The guidance alludes to the spread of anti-corruption laws in other countries and suggests that business organizations pay attention to compliance risks beyond US shores.
“Businesses should consider designing programs focused on anti-corruption compliance more broadly,” the guidance advises.
Thorny definition of ‘foreign official’ still pending
The question of who is a foreign official under the FCPA has been an issue in court cases for many years. The Justice Department and SEC historically have cast a wide net in their enforcement actions and have defined the term to include elected officials, political appointees and employees of state-owned enterprises.
The guidance indicates that the agencies do not intend to back down from that expansive definition.
The FCPA applies to corrupt payments to “any” officer or employee of a foreign government and to those acting on the foreign government’s behalf,” the guidance emphasizes. “The FCPA thus covers corrupt payments to low-ranking employees and high-level officials alike.”
The guidance also stresses that payments made to a government agency may constitute an FCPA violation risk.
“The FCPA prohibits payments to foreign officials, not to foreign governments,” the guidance says. “That said, companies contemplating contributions or donations to foreign governments should take steps to ensure that no monies are used for corrupt purposes, such as the personal benefit of individual foreign officials.”

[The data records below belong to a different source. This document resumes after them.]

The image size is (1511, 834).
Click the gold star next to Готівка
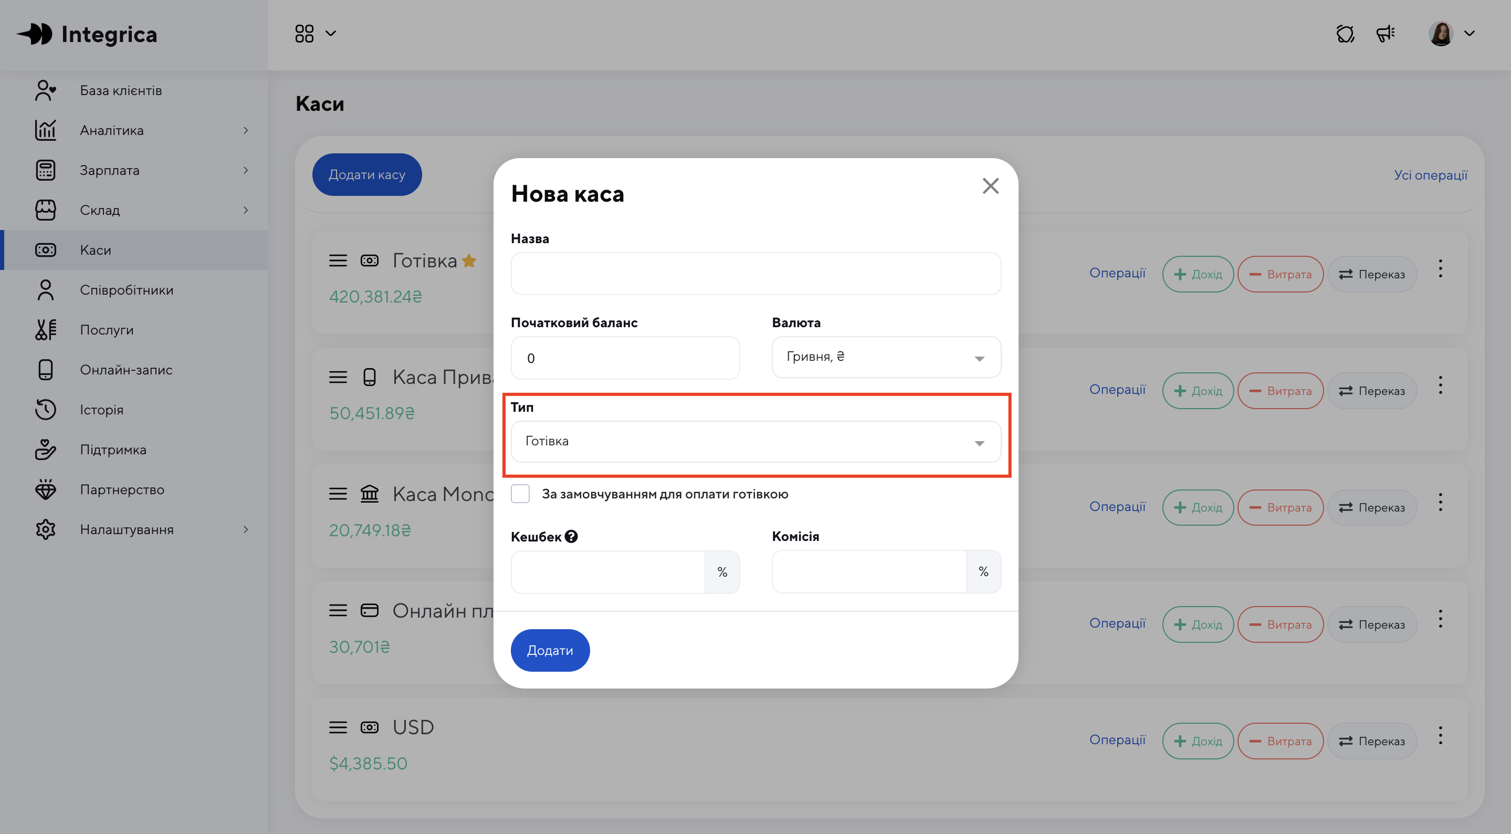[x=469, y=261]
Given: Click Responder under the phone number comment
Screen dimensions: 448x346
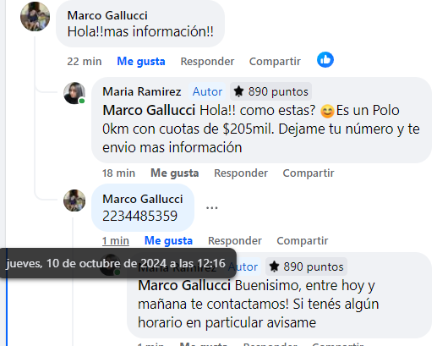Looking at the screenshot, I should tap(235, 241).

Books and records compliance also addressed in guidance
The guidance also focuses on the FCPA’s unique accounting provisions.
Sulaksh Shah, a specialist in FCPA accounting requirements and Director of PwC Forensic Services, says, “The guidance gives a good overview of the FCPA’s accounting provisions and helpful examples of internal control failures and accounting violations, which could include criminal liability.
“It also elucidates Sarbanes Oxley compliance duties and their FCPA implications. Many companies and non-FCPA practitioners may not be aware of this important linkage to FCPA compliance,” he continued
Guidance highlights overlap of FCPA with money laundering, tax fraud
Recognizing the commonalities shared by all financial crimes, the DOJ and SEC also include a section on how FCPA violations intersect with other violations of US law, including money laundering, wire fraud and tax evasion.
“Businesses and individuals should be aware that conduct that violates the FCPA’s anti-bribery or accounting provisions may also violate other statutes or regulations,” the guidance states. “Moreover, payments to foreign government officials and intermediaries may violate these laws even if all of the elements of an FCPA violation are not present.”
The guidance notes that “many FCPA cases also involve violations of anti-money laundering statutes,” and highlights a recent case in which three Haitian officials were convicted on money laundering charges for taking bribes from a US company. The Justice Department has increasingly been using the international scope of US money laundering laws to target not only bribe payers, but the recipients as well.
The guidance also suggests the increasing frequency of inter-agency cooperation in FCPA cases. In recent years, the Justice Department has received investigative and analytic support in FCPA cases from a growing network of law enforcement agencies, including the FBI, US Immigration and Customs Enforcement, and Internal Revenue Service Criminal Investigation division.
“[IRS-CI] has been involved in a number of FCPA investigations involving tax violations, as well as other financial crimes like money laundering,” the guidance says.
While welcomed by all, guidance is not binding
Many FCPA practitioners caution that the guidance is not binding. “One thing to remember is that this is exactly what it says it is – guidance,” says Reinhard. “In the end, it’s not law.”
“How useful this [guidance] will end up being depends on how it’s treated by the Justice Department and SEC,” he concludes.